[start of Quoted passage]

Re: [PATCH rdma-next] RDMA/restrack: Delay QP deletion till all users are gone

[Date Prev][Date Next][Thread Prev][Thread Next][Date Index][Thread Index]

 



On Thu, Apr 22, 2021 at 11:29:39AM -0300, Jason Gunthorpe wrote:
> On Wed, Apr 21, 2021 at 08:03:22AM +0300, Leon Romanovsky wrote:
> 
> > I didn't understand when reviewed either, but decided to post it anyway
> > to get possible explanation for this RDMA_RESTRACK_MR || RDMA_RESTRACK_QP
> > check.
> 
> I think the whole thing should look more like this and we delete the
> if entirely.

I have mixed feelings about this approach. Before "destroy can fail disaster",
the restrack goal was to provide the following flow:
1. create new memory object - rdma_restrack_new()
2. create new HW object - .create_XXX() callback in the driver
3. add HW object to the DB - rdma_restrack_del()
....
4. wait for any work on this HW object to complete - rdma_restrack_del()
5. safely destroy HW object - .destroy_XXX()

I really would like to stay with this flow and block any access to the
object that failed to destruct - maybe add to some zombie list.

The proposed prepare/abort/finish flow is much harder to implement correctly.
Let's take as an example ib_destroy_qp_user(), we called to rdma_rw_cleanup_mrs(),
but didn't restore them after .destroy_qp() failure.

[end of Quoted passage]

Problem set:
- 1) Answer these questions about the patch discussion:
(a) Which function creates a new memory object in the restrack flow?
(b) Which function does ib_destroy_qp_user() call that is not restored after a .destroy_qp() failure?
(c) Who wrote the message dated Wed, Apr 21, 2021?
- 2) Add 82 to every click coordinate in the answers and write out only the rows in the stretch from the line containing "You are a computer-use agent. The image" through the end of the rows, with the requests kept as they are.

[start of Given records]

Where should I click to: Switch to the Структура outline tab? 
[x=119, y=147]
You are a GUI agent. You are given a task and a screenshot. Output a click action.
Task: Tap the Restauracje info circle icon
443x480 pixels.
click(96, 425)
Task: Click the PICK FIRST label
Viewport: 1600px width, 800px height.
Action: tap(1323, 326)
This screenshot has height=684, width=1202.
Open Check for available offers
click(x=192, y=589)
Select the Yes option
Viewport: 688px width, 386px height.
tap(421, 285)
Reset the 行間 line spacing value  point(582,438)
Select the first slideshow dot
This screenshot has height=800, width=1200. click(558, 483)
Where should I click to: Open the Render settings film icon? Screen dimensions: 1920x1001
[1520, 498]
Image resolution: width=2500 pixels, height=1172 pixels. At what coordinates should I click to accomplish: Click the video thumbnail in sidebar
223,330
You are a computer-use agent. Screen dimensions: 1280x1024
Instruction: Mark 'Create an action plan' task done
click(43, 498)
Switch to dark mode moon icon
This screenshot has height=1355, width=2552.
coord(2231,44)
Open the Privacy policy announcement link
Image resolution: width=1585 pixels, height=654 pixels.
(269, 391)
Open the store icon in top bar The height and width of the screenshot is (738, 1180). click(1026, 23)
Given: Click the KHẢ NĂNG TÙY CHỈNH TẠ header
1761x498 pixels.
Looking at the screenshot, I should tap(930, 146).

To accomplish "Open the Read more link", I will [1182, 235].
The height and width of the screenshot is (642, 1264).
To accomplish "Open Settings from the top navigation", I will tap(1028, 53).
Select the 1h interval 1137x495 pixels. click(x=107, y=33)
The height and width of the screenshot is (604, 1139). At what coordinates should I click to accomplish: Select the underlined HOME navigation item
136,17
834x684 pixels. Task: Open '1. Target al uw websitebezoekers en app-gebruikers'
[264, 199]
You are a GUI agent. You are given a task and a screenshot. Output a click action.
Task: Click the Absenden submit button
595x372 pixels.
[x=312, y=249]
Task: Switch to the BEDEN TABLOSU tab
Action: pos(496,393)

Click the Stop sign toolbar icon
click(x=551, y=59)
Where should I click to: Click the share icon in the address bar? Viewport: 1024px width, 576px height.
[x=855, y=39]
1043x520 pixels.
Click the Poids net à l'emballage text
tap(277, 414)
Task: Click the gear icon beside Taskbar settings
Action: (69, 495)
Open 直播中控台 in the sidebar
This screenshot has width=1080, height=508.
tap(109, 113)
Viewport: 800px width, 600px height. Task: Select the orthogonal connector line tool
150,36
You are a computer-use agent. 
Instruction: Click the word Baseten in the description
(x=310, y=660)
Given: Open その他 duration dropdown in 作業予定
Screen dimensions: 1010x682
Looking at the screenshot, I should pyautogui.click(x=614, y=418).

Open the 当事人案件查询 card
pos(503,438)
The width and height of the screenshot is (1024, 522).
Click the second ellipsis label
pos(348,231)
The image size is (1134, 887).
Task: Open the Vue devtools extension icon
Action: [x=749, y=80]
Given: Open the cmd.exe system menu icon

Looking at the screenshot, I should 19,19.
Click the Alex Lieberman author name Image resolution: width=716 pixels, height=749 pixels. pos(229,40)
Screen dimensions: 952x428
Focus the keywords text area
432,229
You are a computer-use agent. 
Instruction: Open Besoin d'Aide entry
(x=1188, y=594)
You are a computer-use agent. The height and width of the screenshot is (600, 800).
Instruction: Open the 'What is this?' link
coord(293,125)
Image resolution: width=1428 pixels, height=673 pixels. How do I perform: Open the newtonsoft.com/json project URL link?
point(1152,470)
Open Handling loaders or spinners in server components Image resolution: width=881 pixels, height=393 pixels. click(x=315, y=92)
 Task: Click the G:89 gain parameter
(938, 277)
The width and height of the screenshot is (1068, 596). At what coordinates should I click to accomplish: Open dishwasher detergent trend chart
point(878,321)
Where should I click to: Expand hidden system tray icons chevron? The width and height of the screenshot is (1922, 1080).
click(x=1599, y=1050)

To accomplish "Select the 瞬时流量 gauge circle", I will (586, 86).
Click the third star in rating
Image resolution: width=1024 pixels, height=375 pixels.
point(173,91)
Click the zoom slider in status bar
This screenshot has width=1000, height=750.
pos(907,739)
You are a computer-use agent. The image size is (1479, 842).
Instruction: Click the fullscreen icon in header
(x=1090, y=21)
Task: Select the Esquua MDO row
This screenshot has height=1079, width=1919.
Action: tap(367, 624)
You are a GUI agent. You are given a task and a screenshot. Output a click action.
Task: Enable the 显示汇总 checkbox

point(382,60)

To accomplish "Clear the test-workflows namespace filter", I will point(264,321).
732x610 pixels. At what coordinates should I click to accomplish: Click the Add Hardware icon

[end of Given records]

Answers for the exercise:
- 1)
(a) rdma_restrack_new()
(b) rdma_rw_cleanup_mrs()
(c) Leon Romanovsky

- 2)
You are a computer-use agent. The image size is (1479, 842).
Instruction: Click the fullscreen icon in header
(x=1172, y=103)
Task: Select the Esquua MDO row
This screenshot has height=1079, width=1919.
Action: tap(449, 706)
You are a GUI agent. You are given a task and a screenshot. Output a click action.
Task: Enable the 显示汇总 checkbox

point(464,142)

To accomplish "Clear the test-workflows namespace filter", I will point(346,403).
732x610 pixels. At what coordinates should I click to accomplish: Click the Add Hardware icon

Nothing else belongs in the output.